§ **DOCUMENT TEXT**
○ ○ ○
Keegan-Michael Key’s journey to ‘SNL’ began on Detroit stages

The Detroiter, who hosts this weekend’s ‘Saturday Night Live,’ has been steady climbing…

Keegan-Michael Key's journey to 'SNL' began on Detroit stages 1
Keegan-Michael Key's journey to 'SNL' began on Detroit stages 2
Keegan-Michael Key's journey to 'SNL' began on Detroit stages 3

The Detroiter, who hosts this weekend’s ‘Saturday Night Live,’ has been steady climbing the comedy ladder for the last three decades

When it was announced earlier this month that Keegan-Michael Key would host this weekend’s “Saturday Night Live,” the Detroit-raised star responded to the news with four simple words. 

“Dreams do come true,” Key wrote on Twitter

It is indeed a dream for most everybody who has performed sketch comedy to one day grace the stage of NBC’s long-running comedic institution, which is in the home stretch of its 46th season.
○ ○ ○
§ **DATASET EXTRACT**

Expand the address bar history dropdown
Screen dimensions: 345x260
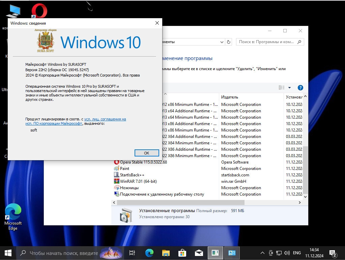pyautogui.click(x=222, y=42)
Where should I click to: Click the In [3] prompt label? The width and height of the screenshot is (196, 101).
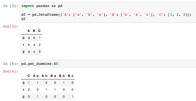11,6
○ ○ ○
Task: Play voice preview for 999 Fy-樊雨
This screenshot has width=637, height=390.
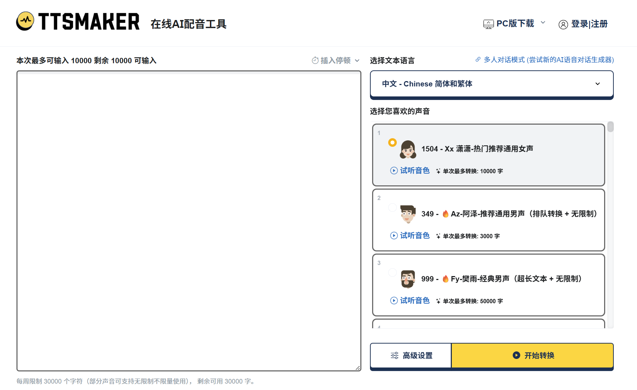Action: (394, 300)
○ ○ ○
§ **SET EXERCISE**
Rewrite the article about Keegan-Michael Key, starting with "When it was" and going on through "four simple words.", with "announced" renamed to "revealed". The lines that come after the article are separate material.

§ **TASK RESULT**
When it was revealed earlier this month that Keegan-Michael Key would host this weekend’s “Saturday Night Live,” the Detroit-raised star responded to the news with four simple words.